Arab youth have overwhelmingly embraced the WikiLeaks phenomenon and told their governments to stop lying to them.

In the latest Doha Debate an audience of mostly Arab and Muslim students supported the motion: This House believes the world is better off with Wikileaks, by a margin of 74 to 26 percent.

The highly-charged debate was held weeks after the whistle-blowing website published confidential US diplomatic cables, exposing official corruption in several Middle East states and a yawning gap between the private and public positions of Arab rulers on Iran.

A student won instant applause when he said:  "I would rather live in a world where I am told the truth than in a world where I am told lies". Another female student from Qatar asked: "Is it really that wrong to know the truth?"

Panelists clashed frequently over the rights and wrongs of leaking secret State Department cables.

"WikiLeaks is not the solution," said former Canadian diplomat Scott Gilmore, who argued against the motion.

"Democracy is a messy house with a leaking roof. Julian Assange wants to blow up the house and ruin the diplomatic system." He added that Mr. Assange, the founder of WikiLeaks, was a "foreign terrorist from the old school of anarchy".

This sparked protest from a Jordanian member of the audience. "You have no right to call him a terrorist for giving out information that should not be hidden from the public [the way] other international news channels do."

Carl W. Ford, a former intelligence chief at the State Department, also opposed the motion.

"WikiLeaks is forcing governments to tighten up systems and become less transparent, contrary to what Assange says he is out to achieve," he said. "Soon there won't be anything left for whistle-blowers to do."

Mr. Ford added: "Instead of relying on Julian, we have courts, congressional hearings, journalism and whistle-blowers," adding that existing mechanisms were sufficient to hold presidents accountable.

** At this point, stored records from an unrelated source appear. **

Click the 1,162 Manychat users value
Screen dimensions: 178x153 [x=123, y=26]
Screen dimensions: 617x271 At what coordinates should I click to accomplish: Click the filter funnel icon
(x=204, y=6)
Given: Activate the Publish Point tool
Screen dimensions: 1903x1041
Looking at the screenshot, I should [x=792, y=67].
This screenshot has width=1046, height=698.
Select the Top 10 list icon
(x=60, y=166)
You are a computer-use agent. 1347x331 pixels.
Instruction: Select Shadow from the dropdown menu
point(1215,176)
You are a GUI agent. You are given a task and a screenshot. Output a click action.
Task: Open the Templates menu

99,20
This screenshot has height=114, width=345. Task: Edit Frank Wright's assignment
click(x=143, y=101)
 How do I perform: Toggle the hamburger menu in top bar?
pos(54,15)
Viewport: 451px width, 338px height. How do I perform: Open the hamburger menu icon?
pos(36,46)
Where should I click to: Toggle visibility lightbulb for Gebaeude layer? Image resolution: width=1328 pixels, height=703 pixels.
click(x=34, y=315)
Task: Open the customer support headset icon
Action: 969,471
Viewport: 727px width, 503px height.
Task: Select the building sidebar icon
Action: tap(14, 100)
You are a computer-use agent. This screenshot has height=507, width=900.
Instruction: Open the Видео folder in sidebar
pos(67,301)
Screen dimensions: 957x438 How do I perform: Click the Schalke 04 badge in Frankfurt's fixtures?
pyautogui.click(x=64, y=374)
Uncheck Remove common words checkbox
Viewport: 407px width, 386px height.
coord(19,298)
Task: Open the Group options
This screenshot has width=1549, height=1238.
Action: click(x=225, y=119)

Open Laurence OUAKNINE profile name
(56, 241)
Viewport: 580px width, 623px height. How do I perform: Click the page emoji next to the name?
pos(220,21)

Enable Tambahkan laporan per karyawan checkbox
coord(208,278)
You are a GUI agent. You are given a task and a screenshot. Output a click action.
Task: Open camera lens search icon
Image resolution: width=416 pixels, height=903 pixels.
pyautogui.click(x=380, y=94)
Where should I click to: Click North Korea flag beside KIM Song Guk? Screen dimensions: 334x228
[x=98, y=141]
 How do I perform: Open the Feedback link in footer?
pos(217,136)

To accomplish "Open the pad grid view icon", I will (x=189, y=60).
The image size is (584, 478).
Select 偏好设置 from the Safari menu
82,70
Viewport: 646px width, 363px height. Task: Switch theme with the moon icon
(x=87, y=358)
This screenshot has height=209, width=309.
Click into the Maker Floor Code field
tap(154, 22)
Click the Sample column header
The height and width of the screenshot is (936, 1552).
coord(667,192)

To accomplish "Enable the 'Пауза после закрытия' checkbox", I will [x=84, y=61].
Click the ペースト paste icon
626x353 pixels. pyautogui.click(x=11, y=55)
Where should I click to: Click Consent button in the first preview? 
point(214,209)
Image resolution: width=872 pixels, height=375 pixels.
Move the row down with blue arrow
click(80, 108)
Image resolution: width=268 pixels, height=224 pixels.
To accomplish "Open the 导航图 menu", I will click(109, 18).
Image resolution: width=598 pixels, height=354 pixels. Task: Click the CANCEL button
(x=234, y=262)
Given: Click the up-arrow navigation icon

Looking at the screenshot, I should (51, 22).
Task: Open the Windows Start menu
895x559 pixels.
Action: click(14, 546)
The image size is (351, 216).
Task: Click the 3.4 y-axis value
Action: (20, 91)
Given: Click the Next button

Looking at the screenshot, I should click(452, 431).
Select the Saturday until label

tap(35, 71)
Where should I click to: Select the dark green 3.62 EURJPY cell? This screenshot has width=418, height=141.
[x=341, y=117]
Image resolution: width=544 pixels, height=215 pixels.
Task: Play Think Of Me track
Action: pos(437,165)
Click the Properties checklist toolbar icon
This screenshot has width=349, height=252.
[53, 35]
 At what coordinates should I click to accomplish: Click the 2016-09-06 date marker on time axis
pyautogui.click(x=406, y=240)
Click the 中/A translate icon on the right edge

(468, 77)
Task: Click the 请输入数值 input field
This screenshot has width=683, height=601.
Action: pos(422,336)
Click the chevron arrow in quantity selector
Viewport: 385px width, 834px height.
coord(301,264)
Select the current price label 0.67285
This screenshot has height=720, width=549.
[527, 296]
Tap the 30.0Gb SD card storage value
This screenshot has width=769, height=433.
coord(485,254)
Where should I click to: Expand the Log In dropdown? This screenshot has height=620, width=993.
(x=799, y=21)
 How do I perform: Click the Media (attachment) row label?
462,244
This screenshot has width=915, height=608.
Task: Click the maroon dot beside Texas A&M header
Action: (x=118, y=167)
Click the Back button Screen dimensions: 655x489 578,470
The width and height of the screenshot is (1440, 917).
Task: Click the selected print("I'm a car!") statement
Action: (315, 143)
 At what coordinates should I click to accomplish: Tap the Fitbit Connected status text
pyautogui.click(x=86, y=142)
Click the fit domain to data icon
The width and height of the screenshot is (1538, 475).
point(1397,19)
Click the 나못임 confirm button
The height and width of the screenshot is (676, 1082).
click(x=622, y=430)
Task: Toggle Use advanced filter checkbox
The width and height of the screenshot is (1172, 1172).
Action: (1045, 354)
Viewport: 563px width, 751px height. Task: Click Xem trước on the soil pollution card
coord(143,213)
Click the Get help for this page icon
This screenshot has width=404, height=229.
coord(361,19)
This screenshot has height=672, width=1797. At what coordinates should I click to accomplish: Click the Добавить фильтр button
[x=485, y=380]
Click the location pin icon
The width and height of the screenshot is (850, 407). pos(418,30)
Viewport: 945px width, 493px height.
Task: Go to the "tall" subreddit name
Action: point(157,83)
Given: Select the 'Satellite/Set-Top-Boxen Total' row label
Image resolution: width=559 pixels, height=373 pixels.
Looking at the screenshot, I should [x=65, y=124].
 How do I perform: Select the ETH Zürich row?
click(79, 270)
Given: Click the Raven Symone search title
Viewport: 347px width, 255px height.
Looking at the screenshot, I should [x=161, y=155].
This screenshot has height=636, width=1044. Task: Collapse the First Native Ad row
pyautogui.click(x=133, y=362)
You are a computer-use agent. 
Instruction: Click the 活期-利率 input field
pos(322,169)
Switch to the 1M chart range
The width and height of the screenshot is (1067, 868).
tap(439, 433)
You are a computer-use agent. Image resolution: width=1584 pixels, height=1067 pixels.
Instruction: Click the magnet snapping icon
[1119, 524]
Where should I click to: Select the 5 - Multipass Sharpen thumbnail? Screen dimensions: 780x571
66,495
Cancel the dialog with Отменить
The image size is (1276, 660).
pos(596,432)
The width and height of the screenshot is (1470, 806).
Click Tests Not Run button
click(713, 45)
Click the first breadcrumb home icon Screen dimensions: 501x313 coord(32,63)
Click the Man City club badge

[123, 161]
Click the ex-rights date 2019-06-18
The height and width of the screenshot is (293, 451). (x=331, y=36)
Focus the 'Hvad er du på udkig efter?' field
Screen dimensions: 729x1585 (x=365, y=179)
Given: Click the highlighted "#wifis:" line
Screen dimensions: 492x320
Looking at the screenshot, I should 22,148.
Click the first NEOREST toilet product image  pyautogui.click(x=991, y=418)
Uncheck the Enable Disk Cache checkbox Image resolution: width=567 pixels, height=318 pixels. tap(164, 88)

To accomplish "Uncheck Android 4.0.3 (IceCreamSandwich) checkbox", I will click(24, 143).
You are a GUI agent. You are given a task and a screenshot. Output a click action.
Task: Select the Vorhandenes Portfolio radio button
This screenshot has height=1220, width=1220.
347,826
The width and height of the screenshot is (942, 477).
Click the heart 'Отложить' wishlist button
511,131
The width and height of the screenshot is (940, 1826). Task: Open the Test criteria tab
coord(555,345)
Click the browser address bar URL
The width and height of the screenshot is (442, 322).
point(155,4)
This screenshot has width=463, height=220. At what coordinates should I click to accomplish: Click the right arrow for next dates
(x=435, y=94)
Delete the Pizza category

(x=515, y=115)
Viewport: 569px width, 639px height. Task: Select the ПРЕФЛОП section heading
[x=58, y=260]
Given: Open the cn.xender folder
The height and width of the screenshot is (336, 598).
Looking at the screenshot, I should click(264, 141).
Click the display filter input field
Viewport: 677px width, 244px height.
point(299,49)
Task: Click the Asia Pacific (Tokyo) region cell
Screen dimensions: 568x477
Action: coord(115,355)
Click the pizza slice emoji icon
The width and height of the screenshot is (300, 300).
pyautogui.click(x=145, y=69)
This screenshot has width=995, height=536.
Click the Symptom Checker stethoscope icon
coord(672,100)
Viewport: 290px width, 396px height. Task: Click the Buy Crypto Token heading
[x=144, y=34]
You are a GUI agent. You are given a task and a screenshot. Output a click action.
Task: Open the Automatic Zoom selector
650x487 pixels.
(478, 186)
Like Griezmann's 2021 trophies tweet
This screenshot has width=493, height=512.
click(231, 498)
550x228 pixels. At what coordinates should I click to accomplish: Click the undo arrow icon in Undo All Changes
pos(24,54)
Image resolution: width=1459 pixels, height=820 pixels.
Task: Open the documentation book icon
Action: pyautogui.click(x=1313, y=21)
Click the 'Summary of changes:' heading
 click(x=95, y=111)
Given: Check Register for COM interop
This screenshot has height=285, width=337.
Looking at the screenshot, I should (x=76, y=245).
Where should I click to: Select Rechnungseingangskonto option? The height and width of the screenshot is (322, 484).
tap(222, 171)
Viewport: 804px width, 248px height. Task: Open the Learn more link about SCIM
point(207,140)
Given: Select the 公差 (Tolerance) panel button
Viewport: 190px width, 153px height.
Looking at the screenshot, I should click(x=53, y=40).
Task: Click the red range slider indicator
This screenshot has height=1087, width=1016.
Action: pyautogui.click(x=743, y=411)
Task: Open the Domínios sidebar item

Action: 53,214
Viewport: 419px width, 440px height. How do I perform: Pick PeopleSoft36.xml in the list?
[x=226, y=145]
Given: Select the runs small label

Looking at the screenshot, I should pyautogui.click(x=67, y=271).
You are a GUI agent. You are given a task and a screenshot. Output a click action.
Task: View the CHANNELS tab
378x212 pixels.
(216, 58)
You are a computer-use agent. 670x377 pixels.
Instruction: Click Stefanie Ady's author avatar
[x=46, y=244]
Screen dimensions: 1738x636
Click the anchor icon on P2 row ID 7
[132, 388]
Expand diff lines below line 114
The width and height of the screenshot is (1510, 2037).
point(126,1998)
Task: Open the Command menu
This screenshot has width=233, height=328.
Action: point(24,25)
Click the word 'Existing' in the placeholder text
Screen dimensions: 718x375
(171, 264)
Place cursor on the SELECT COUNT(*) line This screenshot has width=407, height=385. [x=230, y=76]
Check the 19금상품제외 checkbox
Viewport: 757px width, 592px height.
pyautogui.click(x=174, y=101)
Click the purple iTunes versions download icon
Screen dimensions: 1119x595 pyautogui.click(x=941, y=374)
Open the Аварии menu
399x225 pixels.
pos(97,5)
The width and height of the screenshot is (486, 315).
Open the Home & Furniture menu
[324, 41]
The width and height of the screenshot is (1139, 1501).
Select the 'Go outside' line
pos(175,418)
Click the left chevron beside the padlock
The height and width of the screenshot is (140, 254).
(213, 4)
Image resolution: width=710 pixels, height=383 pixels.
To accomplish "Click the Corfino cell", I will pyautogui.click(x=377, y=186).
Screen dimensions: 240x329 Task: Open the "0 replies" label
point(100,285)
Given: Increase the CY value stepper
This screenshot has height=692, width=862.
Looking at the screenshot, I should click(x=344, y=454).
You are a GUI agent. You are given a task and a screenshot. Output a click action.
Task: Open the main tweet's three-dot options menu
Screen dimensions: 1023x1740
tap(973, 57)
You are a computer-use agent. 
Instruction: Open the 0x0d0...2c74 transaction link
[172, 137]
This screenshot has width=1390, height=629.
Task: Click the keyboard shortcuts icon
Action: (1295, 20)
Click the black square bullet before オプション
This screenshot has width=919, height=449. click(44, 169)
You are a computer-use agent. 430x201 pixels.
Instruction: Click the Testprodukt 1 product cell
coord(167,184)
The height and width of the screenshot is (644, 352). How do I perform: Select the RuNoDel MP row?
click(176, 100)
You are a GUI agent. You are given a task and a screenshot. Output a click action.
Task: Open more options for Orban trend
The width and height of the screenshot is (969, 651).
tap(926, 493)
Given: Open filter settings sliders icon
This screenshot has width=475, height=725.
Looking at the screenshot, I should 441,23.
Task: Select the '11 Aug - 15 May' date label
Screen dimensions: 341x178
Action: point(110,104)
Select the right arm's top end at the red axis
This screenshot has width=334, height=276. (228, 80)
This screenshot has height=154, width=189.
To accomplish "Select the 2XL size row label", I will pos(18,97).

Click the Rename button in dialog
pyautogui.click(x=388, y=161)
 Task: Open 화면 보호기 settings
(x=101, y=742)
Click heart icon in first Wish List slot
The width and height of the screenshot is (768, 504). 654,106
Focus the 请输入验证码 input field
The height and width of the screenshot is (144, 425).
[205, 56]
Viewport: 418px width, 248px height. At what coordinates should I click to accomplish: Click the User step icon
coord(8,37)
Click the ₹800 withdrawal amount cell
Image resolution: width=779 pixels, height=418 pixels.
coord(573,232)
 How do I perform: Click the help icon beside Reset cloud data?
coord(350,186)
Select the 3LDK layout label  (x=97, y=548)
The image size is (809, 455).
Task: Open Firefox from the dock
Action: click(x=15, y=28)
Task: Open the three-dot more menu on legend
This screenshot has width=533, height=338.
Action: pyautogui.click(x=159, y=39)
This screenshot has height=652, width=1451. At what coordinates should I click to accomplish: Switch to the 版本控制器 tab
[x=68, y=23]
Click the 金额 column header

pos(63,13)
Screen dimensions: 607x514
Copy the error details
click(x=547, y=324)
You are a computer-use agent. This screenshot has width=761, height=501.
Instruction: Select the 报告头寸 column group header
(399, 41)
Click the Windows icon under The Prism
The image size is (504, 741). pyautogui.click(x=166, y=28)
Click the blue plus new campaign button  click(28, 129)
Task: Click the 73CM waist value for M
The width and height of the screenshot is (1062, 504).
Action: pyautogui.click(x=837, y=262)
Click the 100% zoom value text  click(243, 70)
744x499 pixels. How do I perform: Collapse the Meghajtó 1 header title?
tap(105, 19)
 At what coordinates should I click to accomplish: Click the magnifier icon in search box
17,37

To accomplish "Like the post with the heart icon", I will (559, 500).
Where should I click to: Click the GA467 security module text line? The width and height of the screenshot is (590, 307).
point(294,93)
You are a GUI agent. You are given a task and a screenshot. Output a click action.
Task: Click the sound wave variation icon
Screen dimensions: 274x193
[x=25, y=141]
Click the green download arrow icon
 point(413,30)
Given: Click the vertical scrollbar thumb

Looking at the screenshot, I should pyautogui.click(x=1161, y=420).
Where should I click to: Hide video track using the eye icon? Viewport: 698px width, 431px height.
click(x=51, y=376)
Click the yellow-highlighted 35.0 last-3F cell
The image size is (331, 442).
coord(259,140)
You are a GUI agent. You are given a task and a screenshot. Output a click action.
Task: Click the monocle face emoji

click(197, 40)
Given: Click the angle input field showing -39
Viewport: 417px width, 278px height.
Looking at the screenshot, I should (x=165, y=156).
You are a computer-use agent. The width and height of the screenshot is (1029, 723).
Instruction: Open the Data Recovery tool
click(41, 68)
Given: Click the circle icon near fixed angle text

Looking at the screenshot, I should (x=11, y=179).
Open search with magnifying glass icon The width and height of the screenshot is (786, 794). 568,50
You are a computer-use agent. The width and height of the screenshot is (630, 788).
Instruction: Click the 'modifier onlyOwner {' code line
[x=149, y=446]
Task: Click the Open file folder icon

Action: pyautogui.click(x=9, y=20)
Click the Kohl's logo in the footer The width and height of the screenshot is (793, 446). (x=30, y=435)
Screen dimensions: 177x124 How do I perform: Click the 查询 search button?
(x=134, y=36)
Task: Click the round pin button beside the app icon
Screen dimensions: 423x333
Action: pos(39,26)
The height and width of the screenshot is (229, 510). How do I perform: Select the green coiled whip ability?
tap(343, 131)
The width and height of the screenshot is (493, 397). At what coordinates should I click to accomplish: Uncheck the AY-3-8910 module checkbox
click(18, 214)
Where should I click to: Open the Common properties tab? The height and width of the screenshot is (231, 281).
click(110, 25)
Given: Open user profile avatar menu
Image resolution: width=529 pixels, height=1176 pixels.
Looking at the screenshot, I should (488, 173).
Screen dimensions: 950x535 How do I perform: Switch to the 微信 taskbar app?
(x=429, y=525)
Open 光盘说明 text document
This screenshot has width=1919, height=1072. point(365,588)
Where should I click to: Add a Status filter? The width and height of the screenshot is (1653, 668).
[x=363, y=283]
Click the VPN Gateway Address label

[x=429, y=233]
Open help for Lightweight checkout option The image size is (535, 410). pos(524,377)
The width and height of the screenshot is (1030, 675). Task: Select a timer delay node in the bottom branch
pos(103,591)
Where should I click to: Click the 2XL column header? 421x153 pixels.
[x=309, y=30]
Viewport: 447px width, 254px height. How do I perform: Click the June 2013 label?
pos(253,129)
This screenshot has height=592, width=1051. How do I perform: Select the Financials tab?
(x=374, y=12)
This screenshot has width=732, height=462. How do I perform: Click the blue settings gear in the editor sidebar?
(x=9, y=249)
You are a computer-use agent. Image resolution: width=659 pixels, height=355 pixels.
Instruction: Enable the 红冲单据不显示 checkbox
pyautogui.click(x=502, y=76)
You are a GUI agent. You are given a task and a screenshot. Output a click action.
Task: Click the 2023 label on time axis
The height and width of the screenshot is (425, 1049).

Speaking in favour of the motion were Sir Richard Dalton, former British Ambassador to Iran, and Carne Ross, who resigned from the British Foreign Office over Iraq.

"The world is better off with WikiLeaks because it has exposed many wrong-doings," said Dalton, currently Associate fellow at the Royal Institute for International Affairs in London. "We want a government that does not abuse its power. Truth and accountability are important... We have to hold governments accountable for lies and deceit.

Recalling his first-hand experience with the British government in the run-up to the Iraq conflict, Carne Ross added: "They exaggerated the arguments for war. Parliament and the media did not do their job.  If governments told the truth we wouldn't need WikiLeaks."

"We still don't know the real reason why the US and the UK went to war in Iraq."